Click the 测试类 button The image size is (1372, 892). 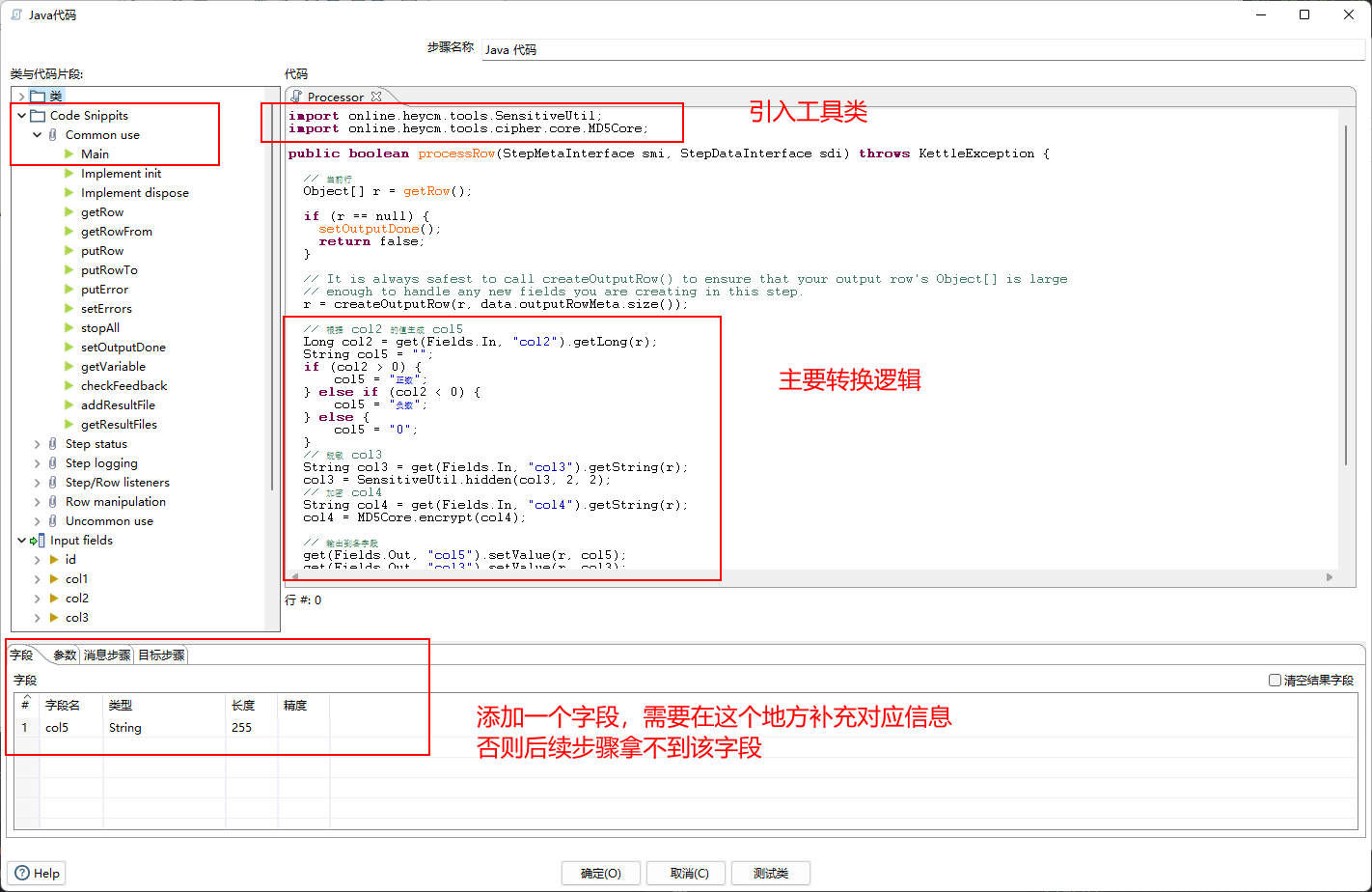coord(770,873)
==
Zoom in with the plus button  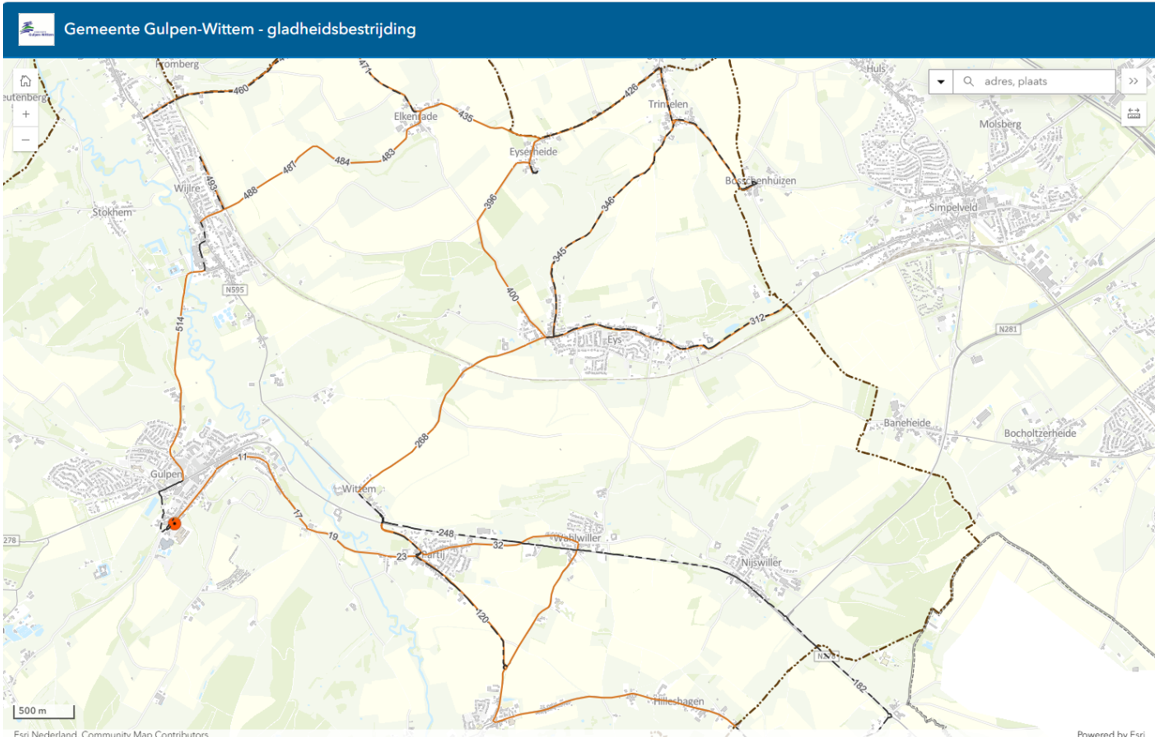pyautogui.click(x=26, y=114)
---
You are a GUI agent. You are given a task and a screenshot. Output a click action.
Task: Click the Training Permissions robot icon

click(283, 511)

__Stated problem__
Reproduce the records starting at the line containing "You are a GUI" and ending at the line containing "click(283, 511)", with "robot icon" renamed to "robot symbol" and nothing else altered.

__Correct result__
You are a GUI agent. You are given a task and a screenshot. Output a click action.
Task: Click the Training Permissions robot symbol

click(283, 511)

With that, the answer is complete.